BEDtools также использует .genome файлы для определения границ хромосом и обеспечения того, чтобы операции заполнения не выходили за границы хромосом. Файлы генома отформатированы, как показано ниже: файл состоит из двух столбцов, разделенных табуляцией, и однострочного заголовка.

 chrom   size                                                                         
 chr1    248956422
 chr2    242193529
 chr3    198295559
 chr4    190214555
 chr5    181538259
 chr6    170805979
 chr7    159345973
 ...
  1. ^ Перейти обратно: а б Кент, В. Джеймс; Сугнет, Чарльз В.; Фьюри, Терренс С.; Роскин, Кришна М.; Прингл, Том Х.; Залер, Алан М.; Хаусслер, Дэвид (1 июня 2002 г.). «Обозреватель генома человека в UCSC» . Геномные исследования . 12 (6): 996–1006. дои : 10.1101/гр.229102 . ISSN   1088-9051 . ПМК   186604 . ПМИД   12045153 .
  2. ^ Кок, Питер Дж.А.; Филдс, Кристофер Дж.; Гото, Наохиса; Хойер, Майкл Л.; Райс, Питер М. (апрель 2010 г.). «Формат файла Sanger FASTQ для последовательностей с показателями качества и варианты Solexa/Illumina FASTQ» . Исследования нуклеиновых кислот . 38 (6): 1767–1771. дои : 10.1093/нар/gkp1137 . ISSN   1362-4962 . ПМЦ   2847217 . ПМИД   20015970 .
  3. ^ Перейти обратно: а б «Часто задаваемые вопросы: Форматы файлов данных. Формат BED» . Браузер генома UCSC . Институт геномики Калифорнийского университета в Санта-Крус . Проверено 2 октября 2019 г.
  4. ^ «Формат расширяемых данных браузера (BED)» (PDF) . samtools.github.io .
  5. ^ «GA4GH BED v1.0: формальный стандарт устанавливает основные правила для геномных функций» . www.ga4gh.org . 2022-03-30.
  6. ^ Перейти обратно: а б с д Куинлан, Арканзас; Холл, IM (21 сентября 2010 г.). Руководство BEDTools (PDF) . Проверено 3 октября 2019 г.
  7. ^ Перейти обратно: а б «Типы данных» . Центр сообщества Галактики . Проверено 3 октября 2019 г.
  8. ^ Неф, С; Кюн, М.С.; Рейнольдс, AP; Хауген, Э; Турман, Р.Э.; Джонсон, АК; Райнс, Э; Маурано, Монтана; Виерстра, Дж; Томас, С; Сандстрем, Р; Гумберт, Р; Стаматояннопулос, Дж.
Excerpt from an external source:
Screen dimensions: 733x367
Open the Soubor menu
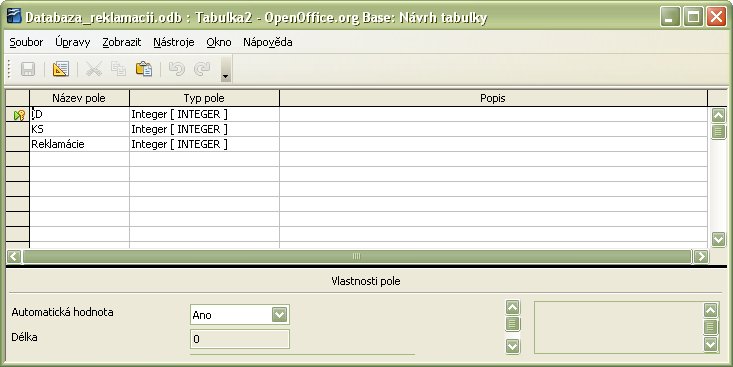tap(26, 42)
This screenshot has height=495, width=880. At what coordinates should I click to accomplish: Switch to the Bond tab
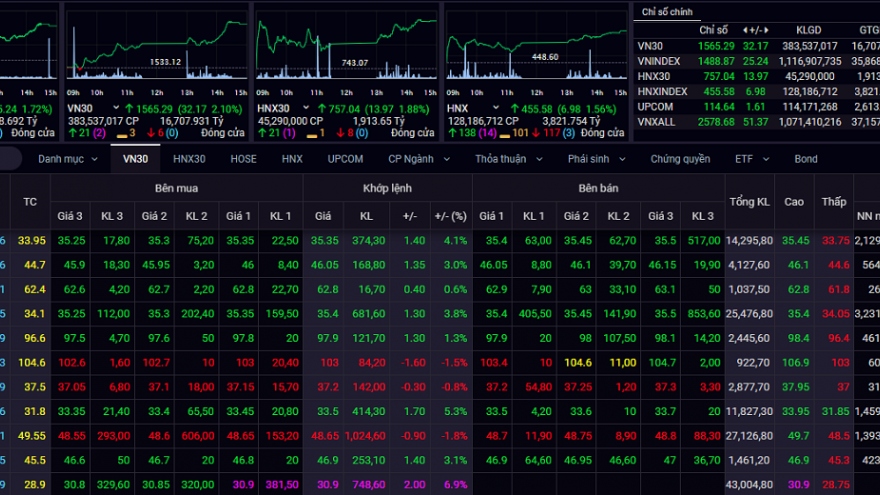click(x=806, y=159)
А. (15 июля 2012 г.). «BEDOPS: высокопроизводительные операции с геномными функциями» . Биоинформатика . 28 (14): 1919–20. doi : 10.1093/биоинформатика/bts277 . ПМЦ   3389768 . ПМИД   22576172 .
  9. ^ Ли, Хэн; Ронг, Цзячжэнь (9 июня 2021 г.). «Бедтк: поиск перекрытия интервалов с помощью неявного дерева интервалов». Биоинформатика . 37 (9): 1315–1316. doi : 10.1093/биоинформатика/btaa827 .
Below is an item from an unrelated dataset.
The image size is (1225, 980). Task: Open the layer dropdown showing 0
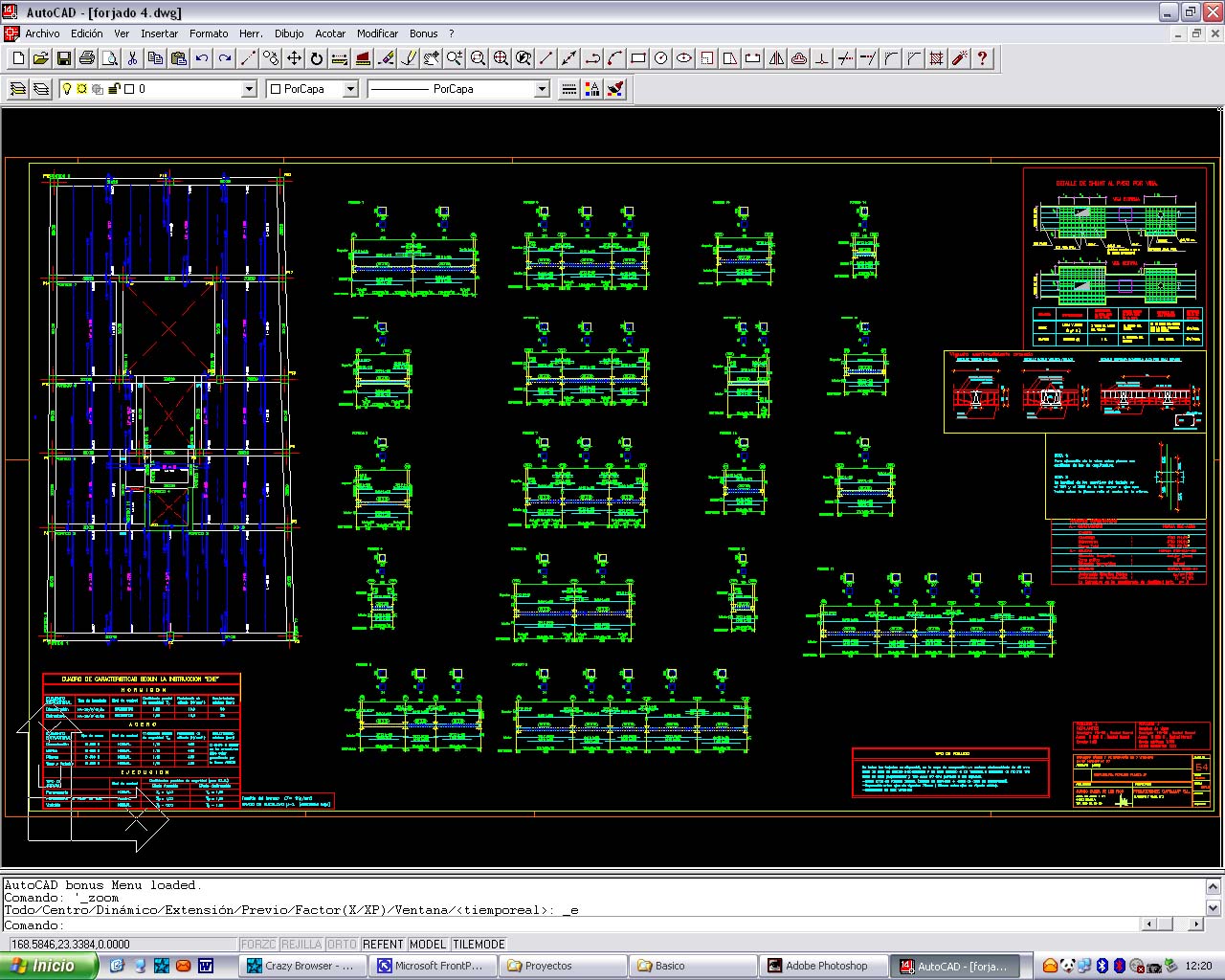click(249, 89)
  10. ^ Бироло, Джованни; Телатин, Андреа (6 марта 2020 г.). «covtobed: простой и быстрый инструмент для извлечения треков покрытия из файлов BAM» . Журнал программного обеспечения с открытым исходным кодом . 5 (47): 2119. Бибкод : 2020JOSS....5.2119B . дои : 10.21105/joss.02119 .
Arc.Ask3.Ru: конец переведенного документа.
Arc.Ask3.Ru
Номер скриншота №: 27df740124bf8c5871455bbe5625a7cc__1724107200
URL1:https://arc.ask3.ru/arc/aa/27/cc/27df740124bf8c5871455bbe5625a7cc.html
Заголовок, (Title) документа по адресу, URL1:
BED (file format) - Wikipedia
Данный printscreen веб страницы (снимок веб страницы, скриншот веб страницы), визуально-программная копия документа расположенного по адресу URL1 и сохраненная в файл, имеет: квалифицированную, усовершенствованную (подтверждены: метки времени, валидность сертификата), открепленную ЭЦП (приложена к данному файлу), что может быть использовано для подтверждения содержания и факта существования документа в этот момент времени. Права на данный скриншот принадлежат администрации Ask3.ru, использование в качестве доказательства только с письменного разрешения правообладателя скриншота. Администрация Ask3.ru не несет ответственности за информацию размещенную на данном скриншоте. Права на прочие зарегистрированные элементы любого права, изображенные на снимках принадлежат их владельцам. Качество перевода предоставляется как есть. Любые претензии, иски не могут быть предъявлены. Если вы не согласны с любым пунктом перечисленным выше, вы не можете использовать данный сайт и информация размещенную на нем (сайте/странице), немедленно покиньте данный сайт. В случае нарушения любого пункта перечисленного выше, штраф 55! (Пятьдесят пять факториал, Денежную единицу (имеющую самостоятельную стоимость) можете выбрать самостоятельно, выплаичвается товарами в течение 7 дней с момента нарушения.)